Ironically, many leading greens have recently come out in support of expanding nuclear power, including James LovelockMark Lynas and former Greenpeace UK director, Stephen Tindale. Another veteran green, Stewart Brand, in his book Whole Earth Discipline, offers a mea culpa for opposing nuclear power for so long. ‘My opinion on nuclear has flipped from anti to pro. The question I ask myself now is, “What took me so long?” I could have looked into the realities of nuclear power many years earlier, if I weren’t so lazy.’

Finally, Spiked says it better than I ever could with their closing arguments:

Nuclear power is a safe, reliable and developing technology. We should be building new nuclear plants as soon as possible. And the fact that we have rejected nuclear for so long, and are still dithering about it today, has a lot to do with the myth of Chernobyl, its exploitation by anti-modern greens, and its impact on the increasingly risk-averse, investment-shirking governments that rule over us.

What people who want to stop nuclear energy fail to realize is that the economy is bad enough now as it is. The oil and coal industries have raped the environment and have caused untold misery in wars to control those resources


The way the current economy is - and will be for the foreseeable future - we cannot afford a world without cheap, clean nuclear power.  To think other wise is just plain foolish.

Can you imagine a near future of gasoline and oil prices hitting new world records - at prices three or four times higher than they are now - not to mention how skyrocketing oil prices will exponentially increase our grocery bills?

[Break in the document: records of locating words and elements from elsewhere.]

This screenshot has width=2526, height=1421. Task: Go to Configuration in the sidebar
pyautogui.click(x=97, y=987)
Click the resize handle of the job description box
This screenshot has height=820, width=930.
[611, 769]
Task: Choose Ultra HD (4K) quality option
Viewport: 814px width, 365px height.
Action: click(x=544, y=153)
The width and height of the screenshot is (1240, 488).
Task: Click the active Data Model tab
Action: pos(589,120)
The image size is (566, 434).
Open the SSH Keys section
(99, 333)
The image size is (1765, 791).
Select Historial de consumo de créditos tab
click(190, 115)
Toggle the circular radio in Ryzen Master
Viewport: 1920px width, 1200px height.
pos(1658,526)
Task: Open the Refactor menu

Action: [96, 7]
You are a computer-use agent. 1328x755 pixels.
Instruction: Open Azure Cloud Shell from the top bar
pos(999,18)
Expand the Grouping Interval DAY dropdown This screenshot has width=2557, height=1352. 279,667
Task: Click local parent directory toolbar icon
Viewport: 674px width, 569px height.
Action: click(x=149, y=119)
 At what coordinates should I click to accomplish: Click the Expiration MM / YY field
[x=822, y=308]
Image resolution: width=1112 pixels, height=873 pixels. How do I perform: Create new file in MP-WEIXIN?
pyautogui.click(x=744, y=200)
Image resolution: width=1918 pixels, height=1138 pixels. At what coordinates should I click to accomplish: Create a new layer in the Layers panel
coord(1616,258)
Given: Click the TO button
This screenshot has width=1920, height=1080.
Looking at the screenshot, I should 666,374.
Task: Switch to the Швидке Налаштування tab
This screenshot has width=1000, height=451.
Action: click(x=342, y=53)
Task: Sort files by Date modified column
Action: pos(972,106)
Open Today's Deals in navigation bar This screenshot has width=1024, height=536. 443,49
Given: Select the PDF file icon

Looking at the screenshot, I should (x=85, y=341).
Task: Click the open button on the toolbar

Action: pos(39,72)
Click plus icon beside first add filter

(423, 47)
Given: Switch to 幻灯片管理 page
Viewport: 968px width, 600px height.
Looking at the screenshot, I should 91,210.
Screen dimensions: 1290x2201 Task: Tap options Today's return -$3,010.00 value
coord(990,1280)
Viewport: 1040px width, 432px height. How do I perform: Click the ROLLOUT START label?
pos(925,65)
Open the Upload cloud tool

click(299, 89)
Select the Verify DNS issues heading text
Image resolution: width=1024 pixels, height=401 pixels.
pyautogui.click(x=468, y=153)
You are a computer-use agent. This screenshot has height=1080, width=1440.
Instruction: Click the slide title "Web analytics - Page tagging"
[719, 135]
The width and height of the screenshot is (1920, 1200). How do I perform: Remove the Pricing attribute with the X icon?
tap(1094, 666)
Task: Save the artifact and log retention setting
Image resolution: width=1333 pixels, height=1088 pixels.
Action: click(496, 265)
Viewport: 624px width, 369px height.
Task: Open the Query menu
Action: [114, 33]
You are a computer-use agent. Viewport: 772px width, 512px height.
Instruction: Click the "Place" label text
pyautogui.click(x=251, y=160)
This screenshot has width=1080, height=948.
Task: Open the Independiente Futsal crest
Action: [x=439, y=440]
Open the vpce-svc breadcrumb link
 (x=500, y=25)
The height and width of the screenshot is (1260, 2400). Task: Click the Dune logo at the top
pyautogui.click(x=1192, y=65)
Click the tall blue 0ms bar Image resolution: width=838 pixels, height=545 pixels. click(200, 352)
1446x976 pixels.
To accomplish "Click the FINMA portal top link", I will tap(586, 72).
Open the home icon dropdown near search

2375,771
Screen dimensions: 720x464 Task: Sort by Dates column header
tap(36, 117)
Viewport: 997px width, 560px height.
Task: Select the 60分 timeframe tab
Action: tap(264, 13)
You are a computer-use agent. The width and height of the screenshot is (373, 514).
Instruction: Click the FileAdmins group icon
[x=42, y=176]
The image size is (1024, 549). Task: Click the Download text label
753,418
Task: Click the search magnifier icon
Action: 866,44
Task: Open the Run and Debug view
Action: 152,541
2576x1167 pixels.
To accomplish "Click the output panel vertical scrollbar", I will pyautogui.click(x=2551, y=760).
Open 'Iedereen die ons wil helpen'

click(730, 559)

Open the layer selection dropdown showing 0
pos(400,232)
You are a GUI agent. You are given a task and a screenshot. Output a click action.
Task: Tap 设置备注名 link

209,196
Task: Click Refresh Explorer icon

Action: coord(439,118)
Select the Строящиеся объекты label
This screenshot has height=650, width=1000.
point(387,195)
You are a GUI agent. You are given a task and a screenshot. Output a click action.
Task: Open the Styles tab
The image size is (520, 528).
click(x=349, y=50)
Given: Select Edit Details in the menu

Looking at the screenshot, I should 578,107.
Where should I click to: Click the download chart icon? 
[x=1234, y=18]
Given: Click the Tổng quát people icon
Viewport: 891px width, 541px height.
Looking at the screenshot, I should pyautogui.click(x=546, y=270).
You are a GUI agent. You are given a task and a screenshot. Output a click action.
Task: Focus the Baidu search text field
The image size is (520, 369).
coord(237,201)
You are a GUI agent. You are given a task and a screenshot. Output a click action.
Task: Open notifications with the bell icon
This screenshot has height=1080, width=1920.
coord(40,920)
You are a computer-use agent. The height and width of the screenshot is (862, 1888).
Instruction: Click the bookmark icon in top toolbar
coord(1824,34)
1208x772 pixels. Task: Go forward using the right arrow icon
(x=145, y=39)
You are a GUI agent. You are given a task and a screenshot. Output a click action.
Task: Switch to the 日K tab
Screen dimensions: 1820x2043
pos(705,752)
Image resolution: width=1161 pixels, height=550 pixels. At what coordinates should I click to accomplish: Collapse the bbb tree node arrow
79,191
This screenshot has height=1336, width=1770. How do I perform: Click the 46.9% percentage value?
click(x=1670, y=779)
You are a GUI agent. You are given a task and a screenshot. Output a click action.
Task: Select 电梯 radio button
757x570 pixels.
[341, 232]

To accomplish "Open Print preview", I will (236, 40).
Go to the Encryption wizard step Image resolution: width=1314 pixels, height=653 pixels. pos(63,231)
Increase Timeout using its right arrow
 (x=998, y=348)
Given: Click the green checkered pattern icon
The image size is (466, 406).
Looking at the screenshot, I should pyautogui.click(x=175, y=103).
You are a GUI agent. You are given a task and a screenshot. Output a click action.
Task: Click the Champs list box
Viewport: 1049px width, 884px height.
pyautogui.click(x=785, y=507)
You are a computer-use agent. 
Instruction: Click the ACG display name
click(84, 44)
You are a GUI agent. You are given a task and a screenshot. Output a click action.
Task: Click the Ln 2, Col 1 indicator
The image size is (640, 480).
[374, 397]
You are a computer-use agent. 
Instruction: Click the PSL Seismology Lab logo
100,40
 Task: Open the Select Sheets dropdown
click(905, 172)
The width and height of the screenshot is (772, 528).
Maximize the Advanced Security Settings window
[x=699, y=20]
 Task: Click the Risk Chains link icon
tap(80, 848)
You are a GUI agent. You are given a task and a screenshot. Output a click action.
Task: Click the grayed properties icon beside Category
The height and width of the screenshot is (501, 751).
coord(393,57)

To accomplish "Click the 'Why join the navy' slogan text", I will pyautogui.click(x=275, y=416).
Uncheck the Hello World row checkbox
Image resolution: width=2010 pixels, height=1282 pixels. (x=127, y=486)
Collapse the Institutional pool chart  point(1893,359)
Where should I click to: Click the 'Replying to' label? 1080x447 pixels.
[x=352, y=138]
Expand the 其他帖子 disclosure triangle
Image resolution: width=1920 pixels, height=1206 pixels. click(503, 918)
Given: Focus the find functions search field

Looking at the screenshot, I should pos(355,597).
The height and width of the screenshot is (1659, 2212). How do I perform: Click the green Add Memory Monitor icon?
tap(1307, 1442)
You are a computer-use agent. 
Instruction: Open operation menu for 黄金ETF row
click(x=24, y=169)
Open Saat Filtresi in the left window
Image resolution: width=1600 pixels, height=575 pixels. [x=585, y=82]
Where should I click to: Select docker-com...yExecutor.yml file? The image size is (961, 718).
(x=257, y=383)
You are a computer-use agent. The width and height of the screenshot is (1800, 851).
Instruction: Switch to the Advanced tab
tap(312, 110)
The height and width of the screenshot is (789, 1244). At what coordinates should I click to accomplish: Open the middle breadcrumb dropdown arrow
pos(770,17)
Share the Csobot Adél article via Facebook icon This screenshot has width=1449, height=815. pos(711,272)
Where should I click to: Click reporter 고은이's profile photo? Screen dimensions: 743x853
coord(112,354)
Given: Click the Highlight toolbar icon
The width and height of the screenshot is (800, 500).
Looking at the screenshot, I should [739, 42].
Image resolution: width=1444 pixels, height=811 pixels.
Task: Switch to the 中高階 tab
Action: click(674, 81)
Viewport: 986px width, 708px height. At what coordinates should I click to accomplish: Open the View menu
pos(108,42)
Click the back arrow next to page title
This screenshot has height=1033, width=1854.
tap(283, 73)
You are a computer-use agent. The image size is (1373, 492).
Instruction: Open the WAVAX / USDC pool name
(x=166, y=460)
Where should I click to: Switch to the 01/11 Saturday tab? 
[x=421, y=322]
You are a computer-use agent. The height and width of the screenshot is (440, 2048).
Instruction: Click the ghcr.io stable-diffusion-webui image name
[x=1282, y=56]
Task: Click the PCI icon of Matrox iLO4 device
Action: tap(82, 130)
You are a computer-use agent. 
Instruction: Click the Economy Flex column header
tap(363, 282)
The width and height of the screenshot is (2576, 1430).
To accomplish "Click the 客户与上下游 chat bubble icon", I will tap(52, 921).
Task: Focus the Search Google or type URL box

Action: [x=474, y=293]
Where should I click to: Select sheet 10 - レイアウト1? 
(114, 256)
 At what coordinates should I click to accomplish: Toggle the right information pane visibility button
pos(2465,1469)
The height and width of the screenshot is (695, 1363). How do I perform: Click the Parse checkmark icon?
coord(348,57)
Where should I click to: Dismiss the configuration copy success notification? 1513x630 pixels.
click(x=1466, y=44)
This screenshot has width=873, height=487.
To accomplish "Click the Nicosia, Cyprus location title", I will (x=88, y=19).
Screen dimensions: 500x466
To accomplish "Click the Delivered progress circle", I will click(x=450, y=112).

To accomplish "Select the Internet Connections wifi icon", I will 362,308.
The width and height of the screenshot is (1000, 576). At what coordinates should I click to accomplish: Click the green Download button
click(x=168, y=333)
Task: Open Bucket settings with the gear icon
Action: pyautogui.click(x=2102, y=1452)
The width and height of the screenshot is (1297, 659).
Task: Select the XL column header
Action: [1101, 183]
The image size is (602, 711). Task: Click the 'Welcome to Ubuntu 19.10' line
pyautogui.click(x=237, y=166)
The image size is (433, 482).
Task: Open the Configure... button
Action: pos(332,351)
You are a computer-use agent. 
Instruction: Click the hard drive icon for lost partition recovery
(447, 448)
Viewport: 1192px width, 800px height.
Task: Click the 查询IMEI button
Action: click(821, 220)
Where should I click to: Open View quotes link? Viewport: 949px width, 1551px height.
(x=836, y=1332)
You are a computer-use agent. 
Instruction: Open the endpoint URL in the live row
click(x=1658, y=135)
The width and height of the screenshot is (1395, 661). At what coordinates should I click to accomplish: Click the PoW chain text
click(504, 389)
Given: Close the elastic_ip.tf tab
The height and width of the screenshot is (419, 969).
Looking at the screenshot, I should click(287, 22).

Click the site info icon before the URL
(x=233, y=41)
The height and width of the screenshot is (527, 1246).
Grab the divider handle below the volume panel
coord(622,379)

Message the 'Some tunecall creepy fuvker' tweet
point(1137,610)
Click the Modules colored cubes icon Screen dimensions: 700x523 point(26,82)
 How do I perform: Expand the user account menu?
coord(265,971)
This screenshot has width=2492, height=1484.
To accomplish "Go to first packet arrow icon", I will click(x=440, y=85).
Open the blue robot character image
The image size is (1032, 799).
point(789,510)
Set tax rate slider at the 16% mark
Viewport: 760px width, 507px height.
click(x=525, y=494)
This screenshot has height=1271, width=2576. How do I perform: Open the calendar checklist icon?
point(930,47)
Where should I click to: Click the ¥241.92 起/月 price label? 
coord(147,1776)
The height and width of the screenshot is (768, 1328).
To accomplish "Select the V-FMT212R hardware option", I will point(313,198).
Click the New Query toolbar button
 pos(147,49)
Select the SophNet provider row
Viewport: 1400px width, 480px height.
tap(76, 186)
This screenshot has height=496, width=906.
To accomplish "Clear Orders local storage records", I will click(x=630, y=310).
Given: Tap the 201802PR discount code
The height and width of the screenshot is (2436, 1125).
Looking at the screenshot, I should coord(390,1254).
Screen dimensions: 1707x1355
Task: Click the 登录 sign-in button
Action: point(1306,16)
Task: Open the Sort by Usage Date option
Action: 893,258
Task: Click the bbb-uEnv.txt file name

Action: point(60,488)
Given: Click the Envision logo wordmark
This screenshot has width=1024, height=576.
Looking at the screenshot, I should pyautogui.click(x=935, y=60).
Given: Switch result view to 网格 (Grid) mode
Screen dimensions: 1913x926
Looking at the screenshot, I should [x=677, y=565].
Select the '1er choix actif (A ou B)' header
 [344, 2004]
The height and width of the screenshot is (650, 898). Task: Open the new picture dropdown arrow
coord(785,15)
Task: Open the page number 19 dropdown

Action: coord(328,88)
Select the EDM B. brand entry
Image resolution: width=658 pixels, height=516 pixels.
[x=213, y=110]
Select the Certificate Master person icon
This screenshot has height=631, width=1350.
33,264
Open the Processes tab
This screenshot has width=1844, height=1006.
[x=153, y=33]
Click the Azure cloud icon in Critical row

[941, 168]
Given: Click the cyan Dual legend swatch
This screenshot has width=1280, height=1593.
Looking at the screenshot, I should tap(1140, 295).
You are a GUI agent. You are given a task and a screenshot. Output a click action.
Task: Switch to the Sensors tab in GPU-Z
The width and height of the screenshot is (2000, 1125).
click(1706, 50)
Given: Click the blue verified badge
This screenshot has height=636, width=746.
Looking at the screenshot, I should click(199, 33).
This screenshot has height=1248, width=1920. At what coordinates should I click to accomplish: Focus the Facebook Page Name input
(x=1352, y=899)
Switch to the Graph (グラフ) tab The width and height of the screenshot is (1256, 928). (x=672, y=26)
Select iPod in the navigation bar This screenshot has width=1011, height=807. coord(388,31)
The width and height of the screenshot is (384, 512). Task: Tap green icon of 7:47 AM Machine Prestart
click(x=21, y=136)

What are our realistic options? 
Solar, wind and power from things like ethanol and bio-fuels that must be subsidized by you, the taxpayer, are generations away from being efficient and generating more energy per unit than they cost to produce.

The facts should be as plain as day to even the most vehement green. It has been to the leaders of the Green Parties:  T
he very worst thing that could happen to us, the little guy, (that's you and me) is for our gas and electricity costs to skyrocket in the middle of this recession. For the betterment of the environment and for our children's future and for our economic well-being, we need cheap, clean renewable energy.



All of our current alternative energy sources are dirty, destroy the environment and are not cost efficient. The only choice we have is nuclear power. We must continue to develop it and make it into the ultimate safe energy source. We have no other choice.